While the Library Journals review praised Bakker's sympathetic characterization for never becoming cartoonish, other critics felt that the anthropomorphizing of the dinosaurs veered too far into exaggeration. Other criticisms included a lack of character needed for truly engrossing fiction. Reviewers described Bakker's work as genuine, despite flaws such as inconsistent writing. Billboard praised Megan Gallagher's narration of the audiobook, with its continuous sound effects and dramatic music to creating an "aural picture". Entertainment Weekly gave Raptor Red its "Best of Breed Award" for a "captivating novel about animal life".
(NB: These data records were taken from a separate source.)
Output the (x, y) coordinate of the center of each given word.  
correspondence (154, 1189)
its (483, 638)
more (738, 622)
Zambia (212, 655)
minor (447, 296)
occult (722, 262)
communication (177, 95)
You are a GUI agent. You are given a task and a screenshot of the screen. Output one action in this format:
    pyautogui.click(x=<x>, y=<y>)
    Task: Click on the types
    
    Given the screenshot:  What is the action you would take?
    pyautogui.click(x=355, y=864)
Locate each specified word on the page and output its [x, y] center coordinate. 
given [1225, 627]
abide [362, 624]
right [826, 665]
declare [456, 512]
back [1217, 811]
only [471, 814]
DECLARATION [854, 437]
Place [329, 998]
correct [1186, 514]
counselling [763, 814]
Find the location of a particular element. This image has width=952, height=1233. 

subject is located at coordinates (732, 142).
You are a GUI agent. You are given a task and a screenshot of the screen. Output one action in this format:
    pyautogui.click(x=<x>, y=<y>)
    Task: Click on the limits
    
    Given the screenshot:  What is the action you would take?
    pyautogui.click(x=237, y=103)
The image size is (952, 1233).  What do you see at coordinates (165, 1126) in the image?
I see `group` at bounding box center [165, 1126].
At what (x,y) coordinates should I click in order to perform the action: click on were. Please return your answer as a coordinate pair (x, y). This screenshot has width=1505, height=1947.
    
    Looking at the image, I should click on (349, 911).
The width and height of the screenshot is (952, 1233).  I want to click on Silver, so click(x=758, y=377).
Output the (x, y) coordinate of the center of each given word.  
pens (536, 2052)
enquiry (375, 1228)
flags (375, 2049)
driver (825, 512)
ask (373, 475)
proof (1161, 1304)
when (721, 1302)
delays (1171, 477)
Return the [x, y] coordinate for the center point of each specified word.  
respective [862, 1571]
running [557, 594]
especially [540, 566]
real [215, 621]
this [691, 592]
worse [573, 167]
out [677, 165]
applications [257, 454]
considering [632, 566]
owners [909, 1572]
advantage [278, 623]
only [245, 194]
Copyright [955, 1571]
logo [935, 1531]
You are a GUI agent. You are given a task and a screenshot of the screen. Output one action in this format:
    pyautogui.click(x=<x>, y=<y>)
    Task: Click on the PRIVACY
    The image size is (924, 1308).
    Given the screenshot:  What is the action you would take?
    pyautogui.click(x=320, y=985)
Many critical reviews of the work came from scientists who objected to Bakker's dramatic license and departure from established facts. The paleontologist Thomas Holtz noted that Bakker combined fauna in ways not directly supported by the fossil record; for example, several of the dinosaurs featured in the books lived millions of years after Utahraptor died out. Michael Taylor, curator of vertebrate paleontology at the National Museums of Scotland, panned the book, saying that "Raptor Red is an accurate portrayal only within the context of uncertainties over the reconstruction of fossil animals as living forms ... Bakker's postscript never really admits these uncertainties." David B. Norman criticized the book as "no more than a children's adventure story—and a rather poorly written one at that ... The merging of science and fantasy is at its worst in books like Raptor Red because none but the experts can disentangle fact from fiction; this type of nonsense turns an uninformed reader into a misinformed one." Jay Ingram, from the Discovery Channel, published a rebuttal, saying, "The most important point is that Bakker's portrayal of the dinosaurs in Raptor Red is vivid—vivid in a way few museum displays or factual accounts can be. And if it turns out in the long run that some of the speculation is unwarranted, who cares? Bob Bakker has given us a unique window onto the era of dinosaurs."

According to Bakker, the novel's success led to interest in a movie deal from Hollywood. Producer Robert Halmi Sr. made deals with Jim Henson's Creature Shop for film adaptations of Animal Farm and Raptor Red in 1996. No official project was announced.